To anyone who's found an overlooked zucchini in the garden and, while chucking the lunker into the compost bin, wondered how hard it could be to grow a giant pumpkin: You have no idea.
A great pumpkin, or Curcurbita maxima, is a hybrid of culture and science, the result of hours spent spraying the undersides of leaves to fight pests, of tracking down the best seaweed cultivar from Maine for nutrients, of vigilantly squishing vine borers and fending off foaming stumps, all the while hoping against hope that the underlying sand and fiber mat has foiled any burrowing creature from deciding it's really an orange condo.
All of which is for naught if things go wrong on moving day.
"Yes, I have dropped them," Travis Gienger volunteered. "Yes, they have broken. It's devastating."
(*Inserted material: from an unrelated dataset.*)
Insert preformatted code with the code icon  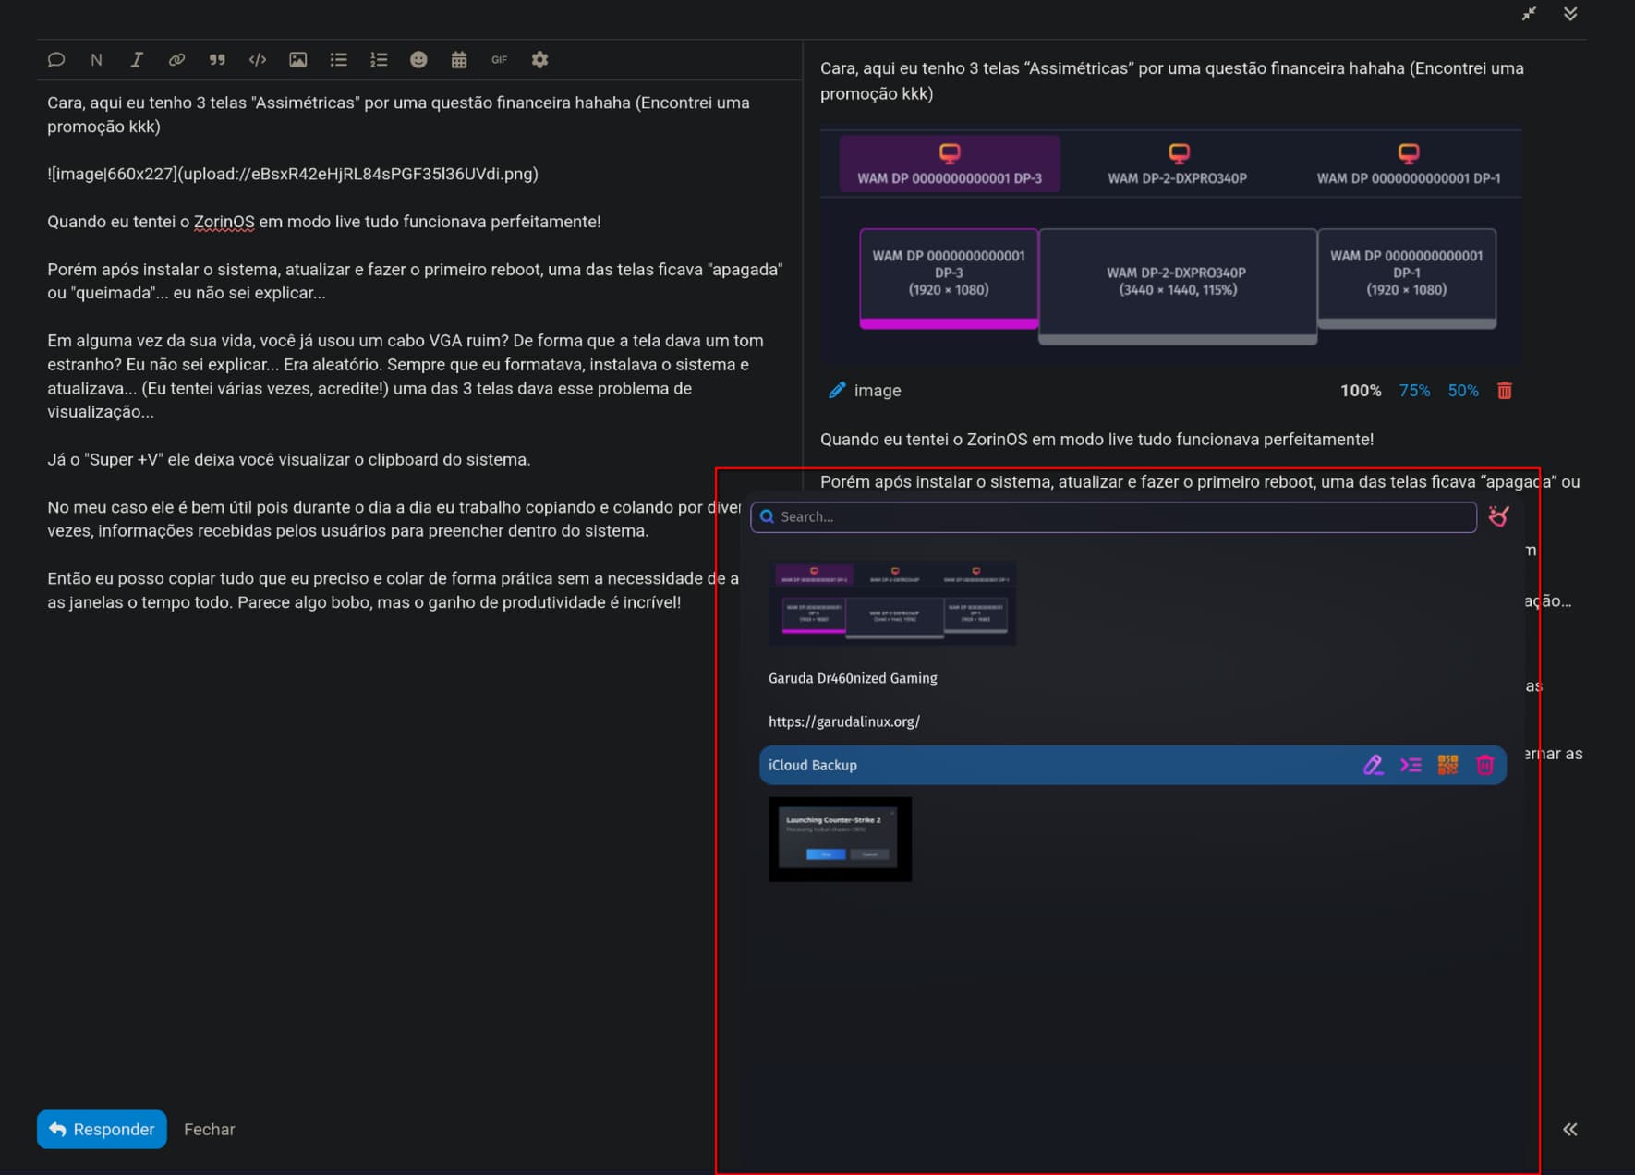click(x=258, y=60)
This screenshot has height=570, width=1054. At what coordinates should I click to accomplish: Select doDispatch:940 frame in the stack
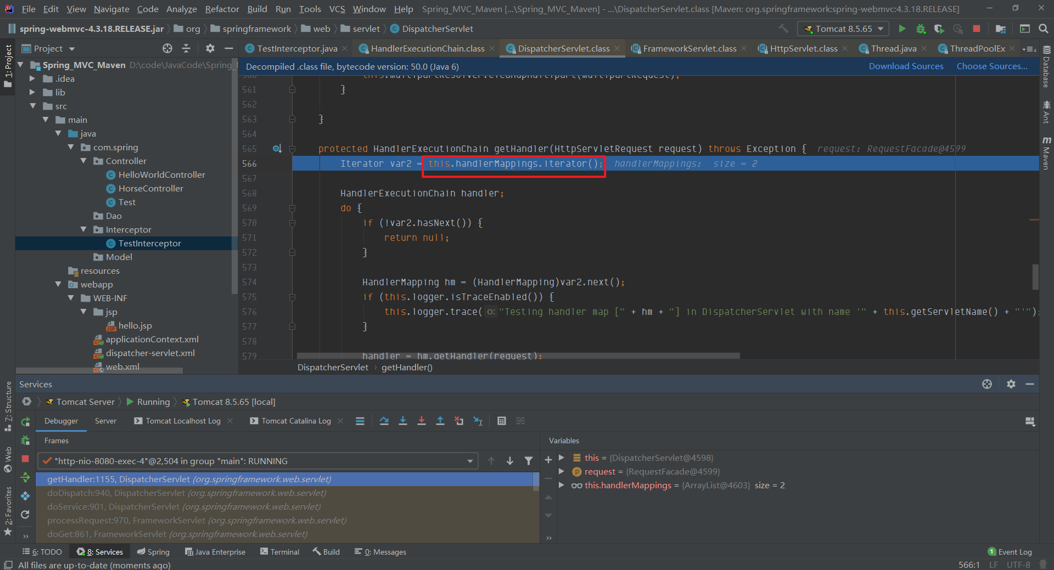(x=187, y=493)
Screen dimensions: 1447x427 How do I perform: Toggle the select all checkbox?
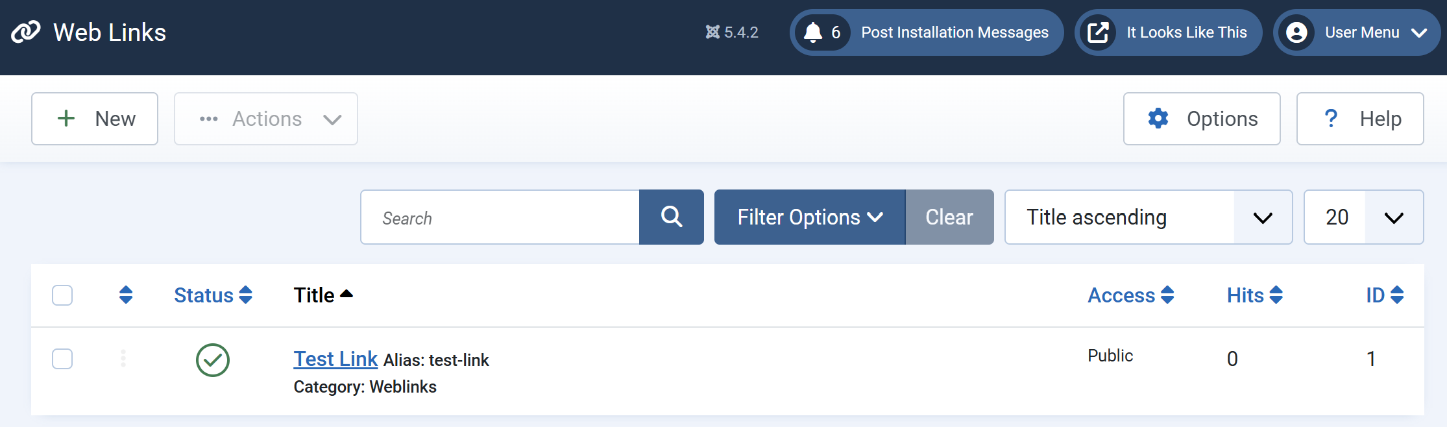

Gienger, 30, has been growing giant pumpkins for half his life, ever since he first entered a 380-pounder in the youth division of the Minnesota State Fair -- and won. He'd always liked gardening, encouraged by his grandma. "Grandma was a huge supporter of anything I'd do," he said, recalling that first entry. The whole family had gone to the fair, stopping first at the horse barns. "Then Grandma stood up and died of a heart attack, right there," he said. "She never got to see my pumpkin. So there's a little bit of sentimental value of putting one in the fair each year."
This has been a challenging growing season, what with a chilly spring bolting into a sweltering summer, said Gienger, who owns Waterstone Landscaping in East Bethel, and is a horticulture and landscape instructor at Anoka Technical College.
Earlier this summer, he spent about two hours a day in the pumpkin patch, pruning and shaping vines, and reburying them at intervals to boost the energy funneled toward the pumpkins. At one time, the vine fueling his giant covered 1,225 square feet.
Nowhere was there the legendary saucer of milk. "That's a myth," Gienger said of the folklore that involves a sort of intra-vine-nous feeding system, although it's true that calcium is beneficial for cell division and growth.